Uma tristeza por dentro
Volta e meia, Jorge Mendonça, que se naturalizou espanhol e passou a ser conhecido por Mendonza, não aparecia em campo. Isto é, ele estava lá, a sua camisola também, mas mergulhava numa abulia que deixava todos em seu redor desesperados. Hoje seria fácil diagnosticar-lhe sintomas depressivos e arribá-lo a doses de quiatipina. Mas cada tempo tem o seu tempo. Jorge entrava em campo de baixos caídos ao longo do corpo, mergulhado numa tristeza que o consumia por dentro e nem ele próprio era capaz de explicar.
Depois, passava-lhe. E voltava a ser o grande Mendonça, como num jogo para a Taça das Taças -–foi o primeiro português a conquistar o troféu, em 1961-62, na final ente Atlético e Fiorentina (3-0) – frente ao Dínamo de Zagreb, quando depois de já ter feito gato sapato de toda a defesa croata, pegou na bola, fintou três adversários e, à saída do guarda-redes, picou a bola suavemente encaminhando-a lentamente para as redes. Rabos e orelhas, como nas touradas. E o público entrou em massa dentro da arena para carregá-lo em ombros depois dessa perfeita faena.
Jorge Mendonça viveu em Madrid os anos mais felizes da sua vida. E os mais extraordinários da sua carreira de verdadeiro fora de série, certamente um dos mais espetaculares que alguma vez vestiu a camisola colchonera com aquelas riscas brancas e vermelhas que faziam lembrar os colchões de palha de casa dos avós.
A melancolia nunca o abandonou. Ao contrário do seu estilo de jogo, espampanante e alacre, Jorge era um homem introvertido e dado àquele Spleen de Paris de que falava o poeta Charles Baudelaire: «– Quem é então que tu amas, extraordinário estrangeiro?/– Eu amo as nuvens.., as nuvens que passam lá longe… as maravilhosas nuvens!».

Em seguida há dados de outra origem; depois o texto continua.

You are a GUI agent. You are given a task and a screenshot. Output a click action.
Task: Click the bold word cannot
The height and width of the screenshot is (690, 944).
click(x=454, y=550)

Em abril de 1966, o Barcelona abriu os cordões à bolsa e resolveu roubar a estrela mais brilhante do Atlético. Se os críticos apostavam, singelo contra dobrado, como nos livros do Texas Jack, que Jorge Mendonça iria ser, em Barcelona, ainda maior que fora em Madrid, perderam todos os ‘duros’ que tinham nos ‘bolsillos’. Jorge Alberto Mendonça não daquira somente a nacionalidade espanhola; tornara-se num indefetíveis seguidores das Testemunhas de Jeová.

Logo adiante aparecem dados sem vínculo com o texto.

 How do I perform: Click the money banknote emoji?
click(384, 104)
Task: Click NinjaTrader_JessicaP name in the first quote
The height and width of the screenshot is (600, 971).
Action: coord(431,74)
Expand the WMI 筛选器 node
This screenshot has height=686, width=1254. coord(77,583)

Procurava, muito provavelmente, algum sossego para toda a inquietação que o envolvia, uma resposta aos súbitos momentos de ansiedade que o diminuiam como homem e como atleta. Para Jorge, o seu fracasso em Barcelona teve sempre uma explicação simples: «El presidente era muy católico y me condenó al banquillo por motivos religiosos». Ponto final.
Salvador Artigas era o treinador do Barça quando Mendonça chegou ao clube. Um fraco, pelos vistos. Também foi Jorge que o classificou de forma dura: «Se puso de rodillas!» («Ajoelhou-se!») Perante o poder do presidente, como está bem de ver. Sem saída no Camp Nou, Mendonça mudou-se para o Maiorca. De Bíblia na mão ia de casa em casa, batendo à porta dos candidatos a crentes.

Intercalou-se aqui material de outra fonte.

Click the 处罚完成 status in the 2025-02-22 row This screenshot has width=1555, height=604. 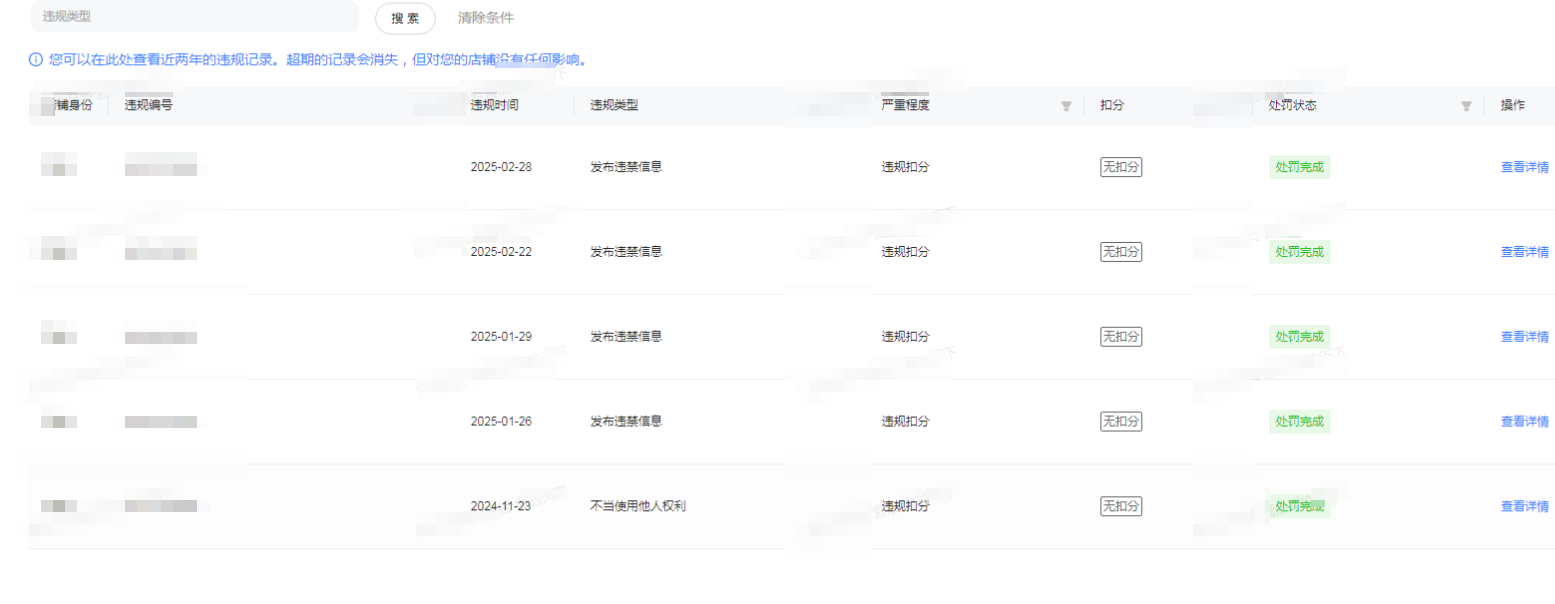[x=1299, y=252]
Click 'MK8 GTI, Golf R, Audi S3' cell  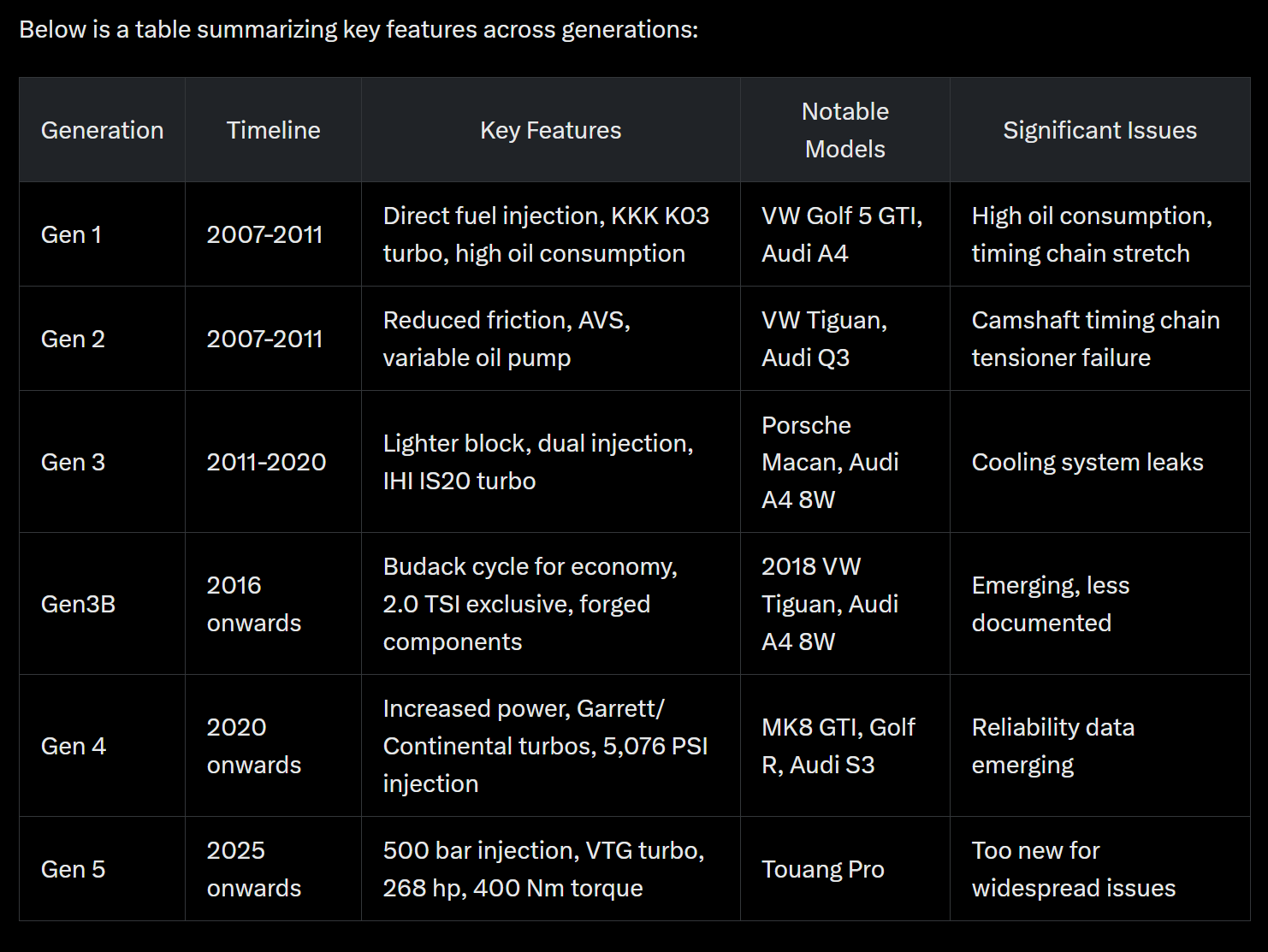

Mas se houve alguém que se recusava a abrir-lhe a porta era o presidente do clube que acumulava salários em atraso: «Tuve que perseguir en coche al presidente del club, Guillermo Ginard, para que me pagase; como en las películas», contou Jorge mais tarde.
Voltou a Angola, já após a independência. Levava consigo ideia para revolucionar o desporto no novo país que bateram de frente contra o muro de uma política demasiado fechada para ele: «Foi o maior erro da minha vida. Mas Angola será sempre a minha terra!».